Sobre gorduras trans e PHOs


PHOs, a fonte primária de gorduras trans industrialmente produzidas, são encontrados em muitas comidas processadas populares, como pães, bolos e comidas congeladas que os americanos usam para alimentar suas famílias. PHOs tem sido largamente usados desde os anos 1950 para aumentar a validade e a estabilidade do sabor de alimentos processados.

Mas ao longo do tempo, vários estudos consistentemente ligaram o consumo de gorduras trans à doença cardíaca. Um relatório de 2002, feito pela Academia Nacional do Instituto de Ciências da Medicina encontrou uma correlação direta entre a ingestão de gorduras trans e níveis aumentados de lipoproteína de baixa densidade (LDL), comumente chamado de "colesterol ruim", e por conseguinte, risco aumentado de doença cardíaca.

Mayne diz que o FDA começou a requerer que as gorduras trans sejam listadas no rótulo de informações nutricionais em janeiro de 2006. Muitas companhias responderam voluntariamente, mudando a formulação de seus produtos para reduzir ou eliminar as gorduras trans ao não usar PHOs; e os consumidores começaram a considerar os alertas sobre a saúde cardíaca em suas escolhas alimentares.

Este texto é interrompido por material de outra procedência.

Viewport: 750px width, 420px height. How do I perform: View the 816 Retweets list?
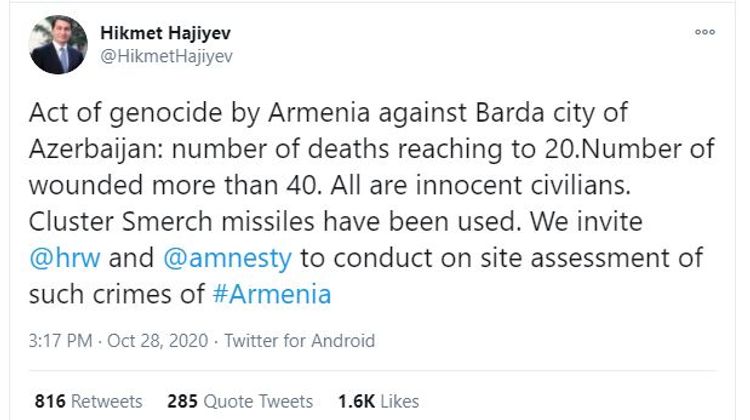point(87,401)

Entretanto, Mical E. Honigfort, um oficial de segurança do consumidor no FDA, diz que alguns fabricantes ainda usam PHOs nas comidas processadas. Alguns exemplos de alimentos que podem conter PHOs incluem:

  • Cream-cracker, biscoito, bolo, tortas congeladas e outros produtos assados
  • Lanches como pipoca de microondas
  • Margarinas em barra
  • Cremes industrializados para acrescentar no café
  • Produtos de massa congelada
  • Coberturas prontas para usar

Agora que os PHOs não são reconhecidos em geral como seguros, o FDA está estabelecendo um período de 3 anos para adequação. Isso vai permitir à indústria gradualmente abandonar os usos restantes, ou buscar a aprovação de outros aditivos alimentares para esses usos.

O que o consumidor deve fazer ?


Nesse meio-tempo, o que o consumidor deve fazer se ele pegar uma de suas comidas favoridas e ver que ela contém gorduras trans ? A melhor coisa a fazer é considerar a quantidade de gorduras saturadas e trans. Escolha os produtos que têm a menor quantidade destes nutrientes, diz Mayne.

Mesmo se um alimento afirme na embalagem que tem "0g de gordura trans", é uma boa idéia olhar a lista de ingredientes no rótulo, diz Honigfort. Pelas regras atuais, as empresas podem afirmar isso se o alimento contém menos de 0.5g de gordura trans por porção. Mas se há PHOs listados entre os ingredientes, o produto vai conter uma pequena quantidade de gordura trans. A escolha de muitos alimentos com pequenas quantidades de gordura trans pode somar-se e virar uma ingestão significativa.